很多次翻看DDPM，始終不太能理解論文中提到的\(\text{Variational Inference}\)到底是如何在這個工作中起到作用。五一假期在家，無意間又刷到徐亦達老師早些年錄製的理論視頻，沒想到其中也有介紹這部分的內容。老師的上課方式總是娓娓道來，把每一步都講解得很仔細。本文記錄一下個人對開頭問題的思考。

Background

如果需要簡略地介紹一下DDPM這個工作，可能會用以下幾句話簡單地描述：DDPM以Markov的形式對數據（圖片）“擴散過程”建模，使用神經網絡進行訓練擬合，學習數據的概率分佈。

所以對於生成任務來說，希望從給定數據中學習到的是數據的潛在信息。比如圖片生成，在給定一些圖片後，模型學習到的是“正常圖片長什麼樣子”，如：

一張包含手機正面的圖片會有【手機屏幕】；
一張包含貓咪的圖片會有人們觀察到的貓咪模樣；
...

對於圖片中每個像素點和附近的像素點，進行“合理”佈局，才能生成“符合人們認知的圖片”。
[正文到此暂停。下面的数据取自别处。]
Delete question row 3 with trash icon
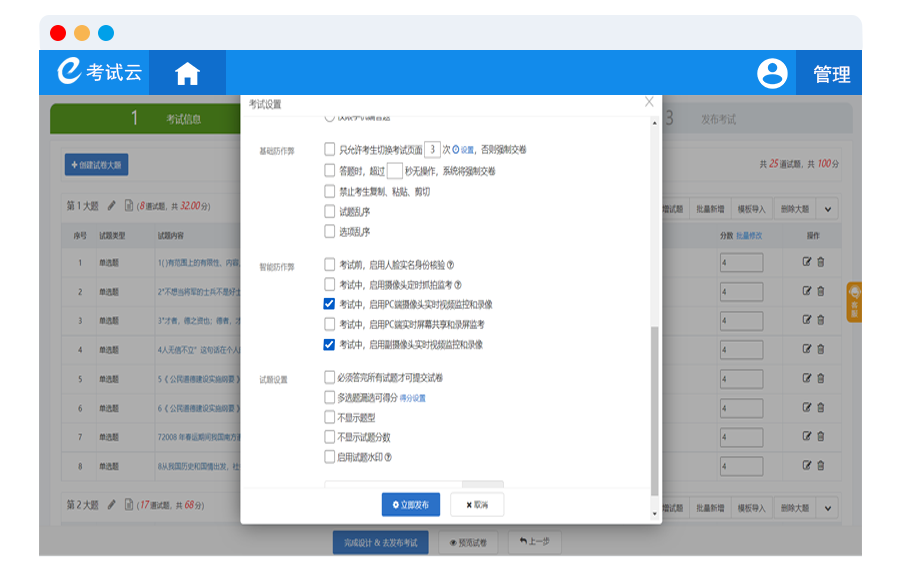 pyautogui.click(x=821, y=321)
圖片生成能像常見的機器學習任務如分類任務、迴歸任務，能基於maximize likelihood的形式來訓練麼？

結論是很難，先回顧如何做maximum likelihood。給定一批數據，首先需要假定數據服從的分佈，接着寫出似然函數，之後直接通過解析解的形式或是梯度下降的形式，求出分佈。
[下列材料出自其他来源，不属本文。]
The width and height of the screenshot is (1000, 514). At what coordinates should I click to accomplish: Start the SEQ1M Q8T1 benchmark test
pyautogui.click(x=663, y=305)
問題就出在假定分佈這一步，沒有人知道圖片客觀上服從什麼分佈。那如果使用神經網絡直接擬合可以麼？這好像也不現實，拿一張512*512*3的圖片來說，網絡輸出層共有約75w的數值。

對於圖片生成還有另外一個問題，世界上的圖片太多了，目之所及稍做處理，皆爲圖片。即便使用神經網絡能擬合，最後生成的圖片很難存在多樣性。

那目前圖片生成模型都是怎麼做的，比如VAE或是本文即將要介紹的Diffusion Model，它們學習的都是數據分佈\(p(x)\)，但直接求\(p(x)\)這麼麻煩，需要怎麼做？這其實也是\(\text{Variational Inference}\)的核心思想，“曲線救國”，通過引入其它分佈，將原本難以優化的問題轉變爲可優化問題。

ELOB

先把上述提到的所有背景先拋開，研究一下\(p(x)\)，看看能得到什麼有意思的結論。
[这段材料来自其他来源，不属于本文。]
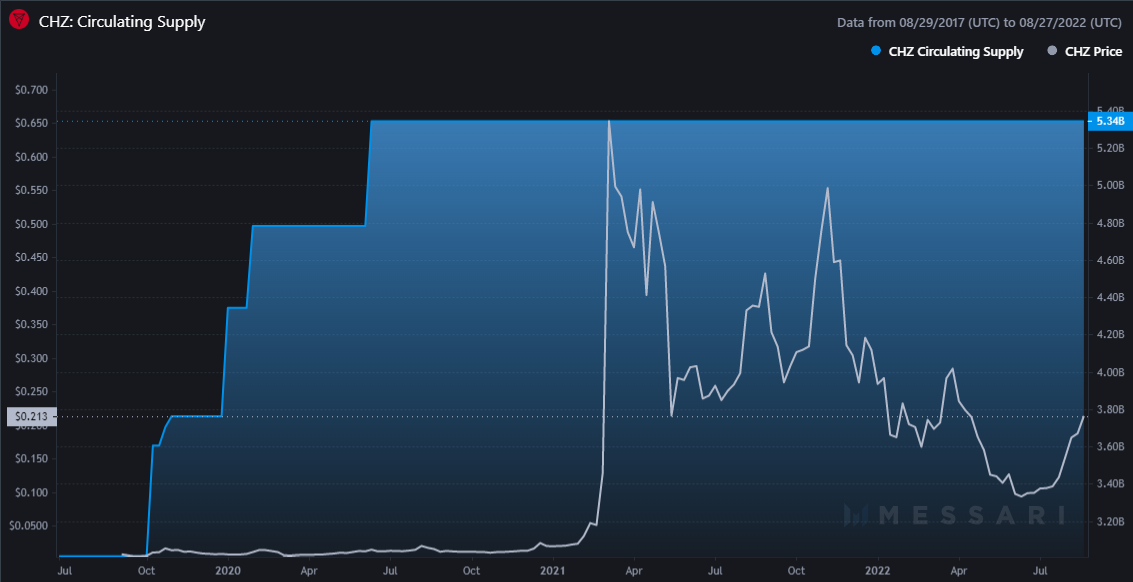Select the 2022 label on time axis
The image size is (1133, 582).
coord(877,569)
a. 基於條件概率分佈，引入新的隨機變量\(z\)：\(p(x) = \frac{p(x, z)}{p(z\mid x)}\)；

b. 對於兩邊同時取\(\ln\)，等式依然成立，因此有：\(\ln{p(x)} = \ln{\frac{p(x, z)}{p(z \mid x)}}\)；

c. 右邊分子分母同乘以\(q(z)\)：\(\ln{p(x)} = \ln{\frac{p(x, z) * q(z)}{p(z \mid x) * q(z)}} = \ln{\left(\frac{p(x, z)}{q(z)} * \frac{q(z)}{p(z \mid x)}\right)} = \ln{\frac{p(x, z)}{q(z)}} + \ln{\frac{q(z)}{p(z \mid x)}}\)

d. 再次，對於上式左右兩邊求關於\(q(z)\)的期望，等式依然成立：

\[\begin{aligned} &\mathbb{E}_{z\sim q(z)}{[\ln{p(x)}]} = \mathbb{E}_{z\sim q(z)}{(\ln{\frac{p(x, z)}{q(z)}} + \ln{\frac{q(z)}{p(z \mid x)}})} \\ \iff & \int_z q(z)\ln{p(x)}dz = \int_z q(z)\ln{\frac{p(x, z)}{q(z)}}dz + \int_z q(z)\ln{\frac{q(z)}{p(z \mid x)}}dz \\ \iff & \ln{p(x)} = \int_z q(z)\ln{\frac{p(x, z)}{q(z)}}dz + \int_z q(z)\ln{\frac{q(z)}{p(z \mid x)}}dz \end{aligned} \tag{1} \]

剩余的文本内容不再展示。